## Exercise instructions
Only the lines from the one holding "Instruction: Check the" to the final line of the material below belong in the answer, transcribed exactly.

------ Provided data

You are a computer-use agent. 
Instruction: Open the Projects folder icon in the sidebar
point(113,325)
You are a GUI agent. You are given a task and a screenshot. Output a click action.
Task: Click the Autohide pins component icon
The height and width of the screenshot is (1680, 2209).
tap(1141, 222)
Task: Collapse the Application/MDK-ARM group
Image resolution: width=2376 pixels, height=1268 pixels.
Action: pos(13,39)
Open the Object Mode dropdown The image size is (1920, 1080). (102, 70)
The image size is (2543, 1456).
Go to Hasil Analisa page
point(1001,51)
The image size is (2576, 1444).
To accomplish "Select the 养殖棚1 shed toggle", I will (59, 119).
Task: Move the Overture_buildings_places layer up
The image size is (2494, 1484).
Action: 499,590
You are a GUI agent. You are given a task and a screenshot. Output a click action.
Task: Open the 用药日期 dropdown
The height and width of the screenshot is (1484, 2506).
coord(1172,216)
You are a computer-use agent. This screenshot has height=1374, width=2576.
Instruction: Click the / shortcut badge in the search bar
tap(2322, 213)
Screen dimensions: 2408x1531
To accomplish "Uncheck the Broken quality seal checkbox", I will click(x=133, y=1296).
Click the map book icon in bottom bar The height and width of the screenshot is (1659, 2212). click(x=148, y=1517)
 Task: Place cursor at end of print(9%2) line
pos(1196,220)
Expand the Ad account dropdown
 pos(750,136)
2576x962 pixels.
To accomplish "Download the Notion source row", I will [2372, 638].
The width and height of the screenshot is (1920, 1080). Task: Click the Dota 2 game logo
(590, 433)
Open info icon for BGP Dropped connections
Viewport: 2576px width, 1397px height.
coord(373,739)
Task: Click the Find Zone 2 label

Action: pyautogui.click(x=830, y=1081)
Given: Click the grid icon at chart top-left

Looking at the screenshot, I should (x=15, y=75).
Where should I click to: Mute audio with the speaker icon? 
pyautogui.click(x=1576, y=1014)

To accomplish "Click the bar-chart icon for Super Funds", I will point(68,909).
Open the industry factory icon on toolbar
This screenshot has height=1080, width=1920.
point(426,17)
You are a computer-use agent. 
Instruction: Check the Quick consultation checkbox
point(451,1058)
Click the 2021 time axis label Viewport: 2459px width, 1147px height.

------------

## Solution to the problem
Instruction: Check the Quick consultation checkbox
point(451,1058)
Click the 2021 time axis label Viewport: 2459px width, 1147px height.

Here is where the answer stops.